How about this picture-perfect scene of a lighthouse in Portland, Maine? Perfect day, right? Except -- yeah, no. When I snapped this picture, it was 95 degrees, we were all sweating profusely, and someone was whining they needed to go to the port-a-potty. Five minutes later we headed back to our car, which was completely trashed due to being away for a week on vacation, and everyone started crying because we hadn't found anything to eat.

Or how about this? Doesn't Anna look so peaceful, so studious, studying wildflowers in a meadow not far from our home? Who would ever know that 30 seconds before she and Ethan had been screaming at each other because Ethan wanted to take a trail in the woods and she didn't? Of course you wouldn't, unless I dared to tell you.
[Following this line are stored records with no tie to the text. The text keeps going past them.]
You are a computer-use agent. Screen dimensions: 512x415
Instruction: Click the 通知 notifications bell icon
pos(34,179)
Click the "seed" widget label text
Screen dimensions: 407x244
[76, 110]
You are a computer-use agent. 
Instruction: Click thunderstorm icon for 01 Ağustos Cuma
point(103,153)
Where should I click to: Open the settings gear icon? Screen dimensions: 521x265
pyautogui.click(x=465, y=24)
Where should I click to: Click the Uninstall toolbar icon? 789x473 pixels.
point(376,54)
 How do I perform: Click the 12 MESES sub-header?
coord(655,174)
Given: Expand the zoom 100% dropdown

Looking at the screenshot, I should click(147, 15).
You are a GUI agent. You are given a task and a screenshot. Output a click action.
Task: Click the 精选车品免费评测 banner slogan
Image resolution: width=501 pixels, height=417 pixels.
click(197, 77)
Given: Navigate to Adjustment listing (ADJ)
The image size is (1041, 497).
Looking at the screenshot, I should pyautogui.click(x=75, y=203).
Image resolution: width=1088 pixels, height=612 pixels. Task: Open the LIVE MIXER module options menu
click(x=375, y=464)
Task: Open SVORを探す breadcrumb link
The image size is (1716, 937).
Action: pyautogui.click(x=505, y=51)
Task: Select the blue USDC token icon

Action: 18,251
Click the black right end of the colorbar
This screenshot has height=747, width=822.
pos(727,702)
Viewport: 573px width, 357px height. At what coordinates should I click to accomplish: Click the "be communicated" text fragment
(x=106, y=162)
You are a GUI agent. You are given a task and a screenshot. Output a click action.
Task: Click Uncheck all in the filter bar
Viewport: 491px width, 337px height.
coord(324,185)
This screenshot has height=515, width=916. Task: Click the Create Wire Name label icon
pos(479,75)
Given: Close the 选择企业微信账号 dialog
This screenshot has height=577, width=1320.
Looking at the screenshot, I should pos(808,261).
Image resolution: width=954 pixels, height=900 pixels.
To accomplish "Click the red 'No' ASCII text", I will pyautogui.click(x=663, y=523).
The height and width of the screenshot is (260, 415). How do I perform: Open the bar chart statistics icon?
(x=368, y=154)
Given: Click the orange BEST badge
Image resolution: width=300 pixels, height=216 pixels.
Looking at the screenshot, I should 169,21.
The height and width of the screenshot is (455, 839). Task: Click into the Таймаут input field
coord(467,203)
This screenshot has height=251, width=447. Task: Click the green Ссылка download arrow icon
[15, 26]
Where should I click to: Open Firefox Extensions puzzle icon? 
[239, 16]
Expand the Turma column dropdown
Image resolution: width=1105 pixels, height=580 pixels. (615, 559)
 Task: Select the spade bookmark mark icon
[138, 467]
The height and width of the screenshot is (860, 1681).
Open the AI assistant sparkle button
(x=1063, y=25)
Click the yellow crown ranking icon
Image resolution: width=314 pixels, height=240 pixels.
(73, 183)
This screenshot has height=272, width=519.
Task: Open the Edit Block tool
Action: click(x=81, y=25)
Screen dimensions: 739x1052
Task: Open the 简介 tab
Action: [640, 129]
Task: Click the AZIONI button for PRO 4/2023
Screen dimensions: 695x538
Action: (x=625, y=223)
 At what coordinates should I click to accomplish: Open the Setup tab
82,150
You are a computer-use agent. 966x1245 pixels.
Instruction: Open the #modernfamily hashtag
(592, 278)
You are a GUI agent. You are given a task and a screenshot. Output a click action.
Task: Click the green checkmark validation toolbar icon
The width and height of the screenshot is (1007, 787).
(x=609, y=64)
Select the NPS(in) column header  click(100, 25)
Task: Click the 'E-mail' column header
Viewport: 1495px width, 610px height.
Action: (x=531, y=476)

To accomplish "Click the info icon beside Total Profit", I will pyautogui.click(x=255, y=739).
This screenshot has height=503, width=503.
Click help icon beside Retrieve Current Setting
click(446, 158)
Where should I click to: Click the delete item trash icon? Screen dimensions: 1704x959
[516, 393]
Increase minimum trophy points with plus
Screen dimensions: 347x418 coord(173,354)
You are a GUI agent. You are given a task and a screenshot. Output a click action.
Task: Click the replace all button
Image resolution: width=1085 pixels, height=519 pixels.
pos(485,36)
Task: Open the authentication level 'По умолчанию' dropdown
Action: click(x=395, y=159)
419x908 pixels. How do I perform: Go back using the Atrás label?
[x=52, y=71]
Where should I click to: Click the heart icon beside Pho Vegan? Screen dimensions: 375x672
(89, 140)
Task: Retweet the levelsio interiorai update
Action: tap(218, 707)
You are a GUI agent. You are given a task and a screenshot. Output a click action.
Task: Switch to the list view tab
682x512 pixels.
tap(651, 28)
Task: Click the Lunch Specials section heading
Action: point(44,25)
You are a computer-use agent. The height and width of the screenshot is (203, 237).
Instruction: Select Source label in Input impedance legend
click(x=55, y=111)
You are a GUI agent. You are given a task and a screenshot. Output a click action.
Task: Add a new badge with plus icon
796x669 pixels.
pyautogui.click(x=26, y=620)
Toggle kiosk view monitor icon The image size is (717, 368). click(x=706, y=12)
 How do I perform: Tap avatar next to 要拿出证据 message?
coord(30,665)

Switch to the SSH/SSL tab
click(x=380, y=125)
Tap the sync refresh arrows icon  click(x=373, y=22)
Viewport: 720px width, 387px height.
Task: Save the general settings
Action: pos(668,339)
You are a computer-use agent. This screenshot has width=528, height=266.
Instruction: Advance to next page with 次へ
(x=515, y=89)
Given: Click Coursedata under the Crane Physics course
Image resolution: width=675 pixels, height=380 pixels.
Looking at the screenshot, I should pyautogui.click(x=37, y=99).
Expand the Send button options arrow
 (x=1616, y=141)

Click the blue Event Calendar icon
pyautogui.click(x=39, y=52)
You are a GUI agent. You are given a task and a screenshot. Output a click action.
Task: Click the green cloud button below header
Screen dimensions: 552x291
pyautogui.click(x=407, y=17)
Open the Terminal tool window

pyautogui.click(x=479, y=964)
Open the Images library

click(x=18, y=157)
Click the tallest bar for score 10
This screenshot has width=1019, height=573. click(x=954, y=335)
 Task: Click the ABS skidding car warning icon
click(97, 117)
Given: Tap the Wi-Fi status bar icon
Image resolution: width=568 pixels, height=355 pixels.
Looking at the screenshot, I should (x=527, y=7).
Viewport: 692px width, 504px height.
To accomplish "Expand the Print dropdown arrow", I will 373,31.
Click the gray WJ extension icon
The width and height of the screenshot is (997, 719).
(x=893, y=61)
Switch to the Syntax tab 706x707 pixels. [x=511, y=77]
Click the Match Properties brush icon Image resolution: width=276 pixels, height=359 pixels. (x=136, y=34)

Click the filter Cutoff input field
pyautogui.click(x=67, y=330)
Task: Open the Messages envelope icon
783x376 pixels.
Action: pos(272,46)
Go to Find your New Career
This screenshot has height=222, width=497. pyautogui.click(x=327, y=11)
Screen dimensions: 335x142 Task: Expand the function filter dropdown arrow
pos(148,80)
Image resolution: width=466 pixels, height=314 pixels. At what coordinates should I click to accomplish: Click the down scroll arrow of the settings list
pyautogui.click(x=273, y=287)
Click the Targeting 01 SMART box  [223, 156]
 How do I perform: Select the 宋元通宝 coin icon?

And then there's this, from our trip to Fire Island last week. Let's just call this "Chloe's last bit of happiness before the @#**$ hit the fan." You see, about five minutes after I snapped this photo, we discovered she had a stinky diaper, which led to a long walk to the changing area, which led to Chloe wanting to play in the sprayers (for cleaning the sand off), which led to her realizing how tired she really was from not having a nap and letting out such blood-curling screams that half the beach was looking my way. Mere minutes after this picture was taken, I was hauling a kicking, screaming toddler across the sand, attempting to pack up and get out of there as quickly as possible because this kid was DONE, and I, honestly, was feeling rather mortified.
I know there's been some backlash about this kind of thing. Those crafty moms who really, honestly like Pinterest and the like, the ones who really can manage to keep their homes looking relatively beautiful most of the time, are tired of being judged just because they like doing special little treaty things with their kids. They like pretty stuff and photos that capture beauty. I get that. I really do. No judgment here. I mean, we don't all want to see tantrums posted on social media all day long, or nothing but sinks of dirty dishes.
But there's a place for "the rest of the story," too. Maybe it's when we've seen a little too much of "reality" that isn't reality at all. Maybe when we're discouraged, when we're tempted to believe that somehow, everyone else really is having more fun.
There is always more to the story. That's why I share mine, so that people know it's okay to let down sometimes. You just might help someone else feel a little more free.